(Source data)
—————

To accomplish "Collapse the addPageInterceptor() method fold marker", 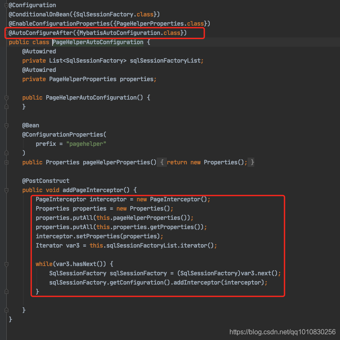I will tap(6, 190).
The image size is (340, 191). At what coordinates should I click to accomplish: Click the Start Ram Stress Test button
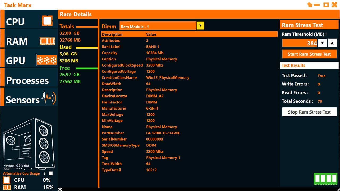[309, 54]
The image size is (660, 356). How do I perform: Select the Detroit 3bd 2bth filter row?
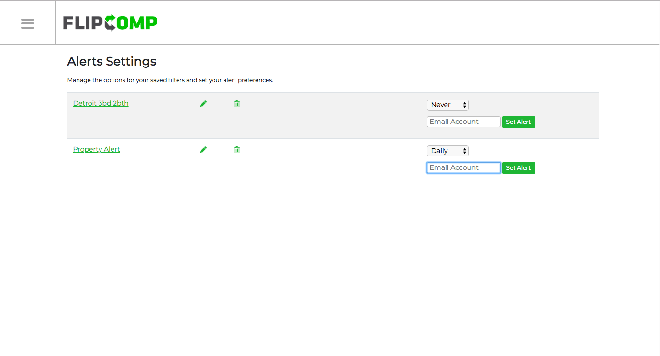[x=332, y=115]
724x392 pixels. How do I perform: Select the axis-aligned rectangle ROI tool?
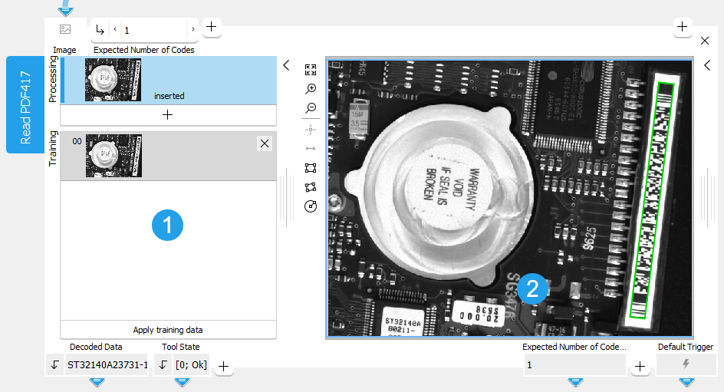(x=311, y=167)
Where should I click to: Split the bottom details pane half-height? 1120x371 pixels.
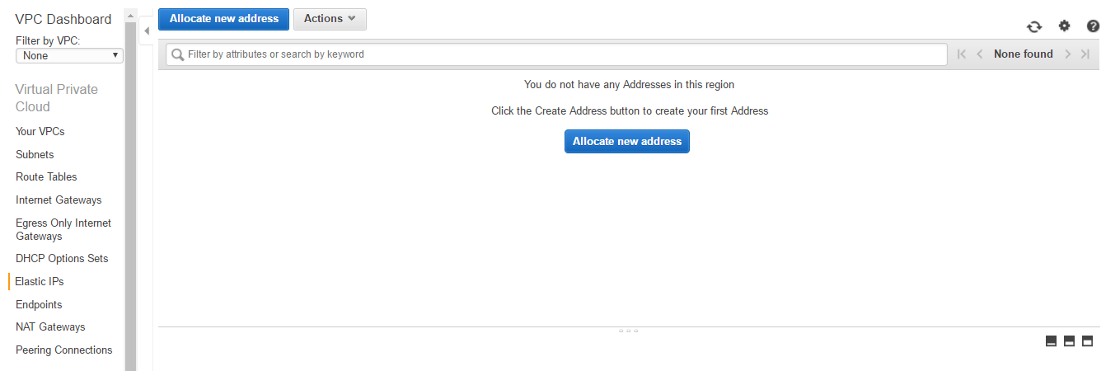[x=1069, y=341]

—————

▸ **Your objective**: Where the line containing "Where should I" appears in the records above, begin copying and continue exactly through the last line, with nothing else; omit every picture.

▸ **Task result**:
Where should I click to: Split the bottom details pane half-height? 1120x371 pixels.
[x=1069, y=341]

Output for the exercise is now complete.